§ **EXERCICES À TRAITER**:
(1) D'après le texte à lire, quelle place l'Éducation Nationale occupe-t-elle dans le budget de la nation, en montant et en pourcentage ?
(2) Résumez en deux phrases, s'il vous plaît, le paragraphe du texte à lire qui commence par « Éducation Nationale, un refuge ? », en conservant ses faits principaux.

--- TEXTE À LIRE ---

Liberté – Equité – Rentabilité : nouveau credo de l’éducation (Partie 1)

L’Éducation Nationale prend de plein fouet les ajustements structurels imposés par la nouvelle donne politique et économique. Pour obtenir des résultats chiffrés, un gros travail de sape idéologique est accompli.

L’opinion, ça se travaille ! Les gouvernements successifs ont parfaitement intégré ce point. Les personnels d’enseignement sont en première ligne du dénigrement, et ce depuis plus de deux décennies. Premier budget de la nation (75 milliards, 19%), et domaine sanctuarisé. Pour une nation développée, l’instruction est un investissement en croissance et développement. La génération d’après guerre raisonnait comme V.Hugo, « quand on ouvre une école, on ferme une prison ». Ce paradigme est mort, enterré.
Prosaïquement, les professeurs et instituteurs sont généralement affublés de sobriquets « plaisants ». Planqués car fonctionnaires, ils disposent du privilège de l’emploi à vie. En période de chômage de masse, la communication moderne a bien orchestré les frustrations de salariés jetables (et jetés). Objectif : stigmatiser ce corps épargné par la précarisation générale et toujours rétif aux partis conservateurs. Il est très facile de convaincre un smicard quotidiennement laminé que les fonctionnaires ont un avantage « royal ». Celui de ne pas être bringuebalé par une structure financière versatile. Ce raisonnement est d’une probité douteuse, on sent poindre la jalousie et le nivellement par le bas : « J’en bave, je ne vois pas pourquoi les autres non ? ».
Éducation Nationale, un refuge ? Il faut remettre les choses dans l’ordre, la crise de vocation n’est pas imputable à l’Éducation Nationale, mais à l’environnement économique. Qu’une partie des diplômés de la faculté ait choisit le professorat par défaut est indéniable. Mais cela s’est produit sous la pression du marché de l’emploi et non pas par une subite crise de farniente générationnelle.
Fainéants aussi. Il est aujourd’hui de notoriété que les fonctionnaires dans l’ensemble forment une tribu d’assistés très peu productifs qui vit aux crochets des salariés privés (eux très productifs, bien sûr) et qui paient de lourds impôts. Les professeurs et instituteurs cumulent, en plus de ces tares, quelques autres défauts irrémédiables. D’abord les congés, prérogative absolument intolérable pour le salarié « marchéisé » qui se lève tôt même en juillet. Ensuite il y a les émoluments supposés pharaoniques pratiqués dans l’Éducation Nationale*. Cerise sur le gâteau, ils sont payés même durant les deux mois d’été (où ils glandent à La Bourboule)**. En somme, c’est le genre de lieux communs que l’on enfile comme des perles depuis de nombreuses années.

--- LIGNES FOURNIES ---

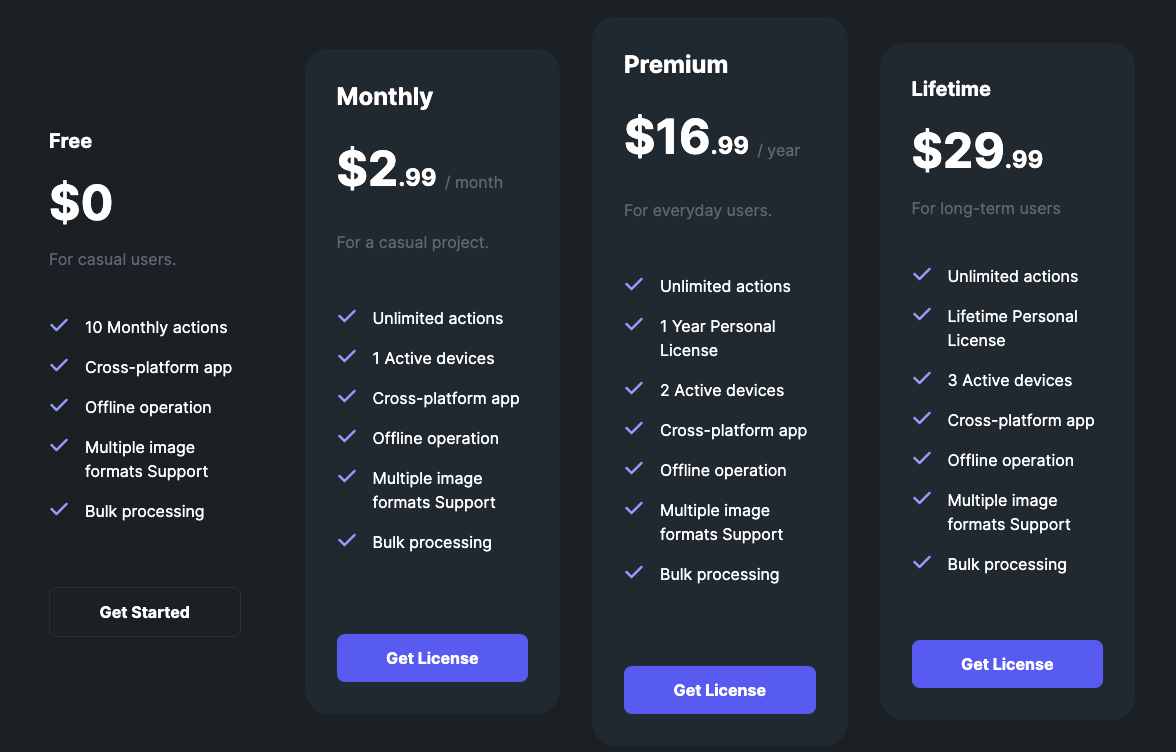
Task: Click the checkmark next to Lifetime Personal License
Action: point(921,315)
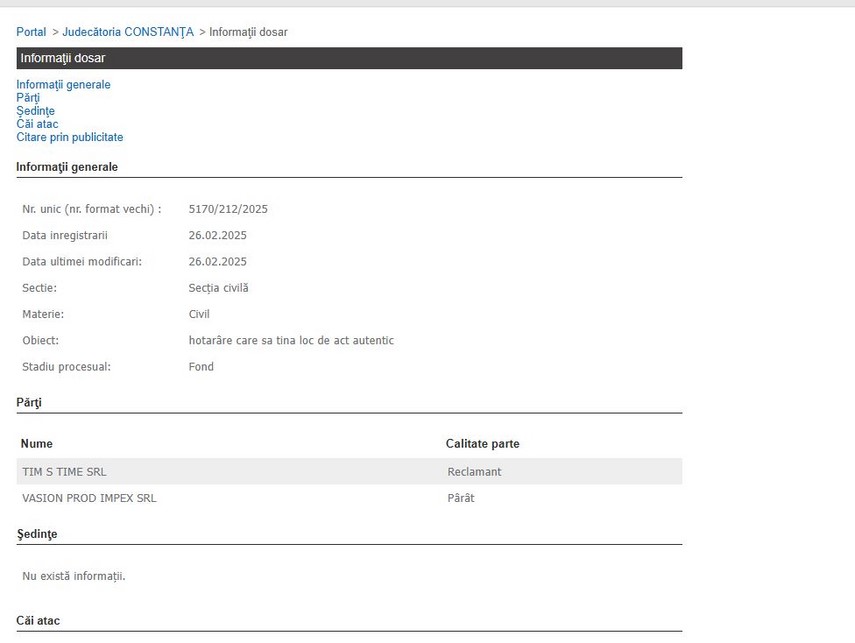Select the TIM S TIME SRL party name
Image resolution: width=855 pixels, height=643 pixels.
[64, 471]
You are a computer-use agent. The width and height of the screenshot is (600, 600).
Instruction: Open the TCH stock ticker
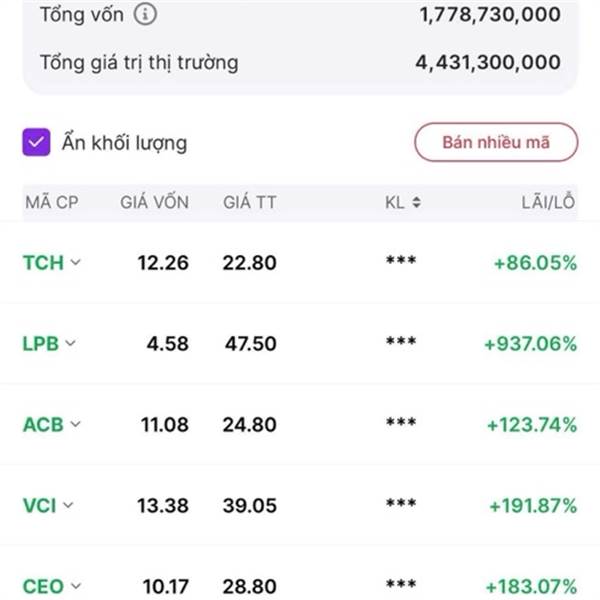coord(42,263)
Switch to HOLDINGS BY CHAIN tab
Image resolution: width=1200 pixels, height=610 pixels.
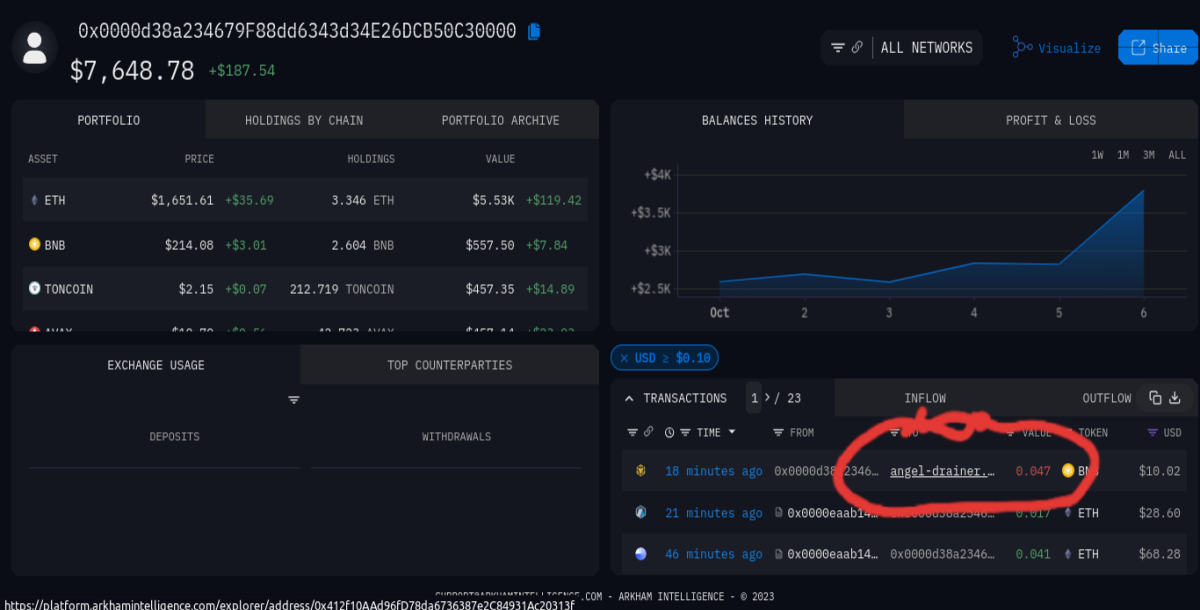click(304, 120)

---

§ **RÉPONSES ATTENDUES**:
(1) C'est le premier budget de la nation : 75 milliards, soit 19 %.

(2) La crise de vocation n'est pas due à l'Éducation Nationale mais à l'environnement économique. Si une partie des diplômés de la faculté a choisi le professorat par défaut, c'est sous la pression du marché de l'emploi et non à cause d'une soudaine crise de farniente générationnelle.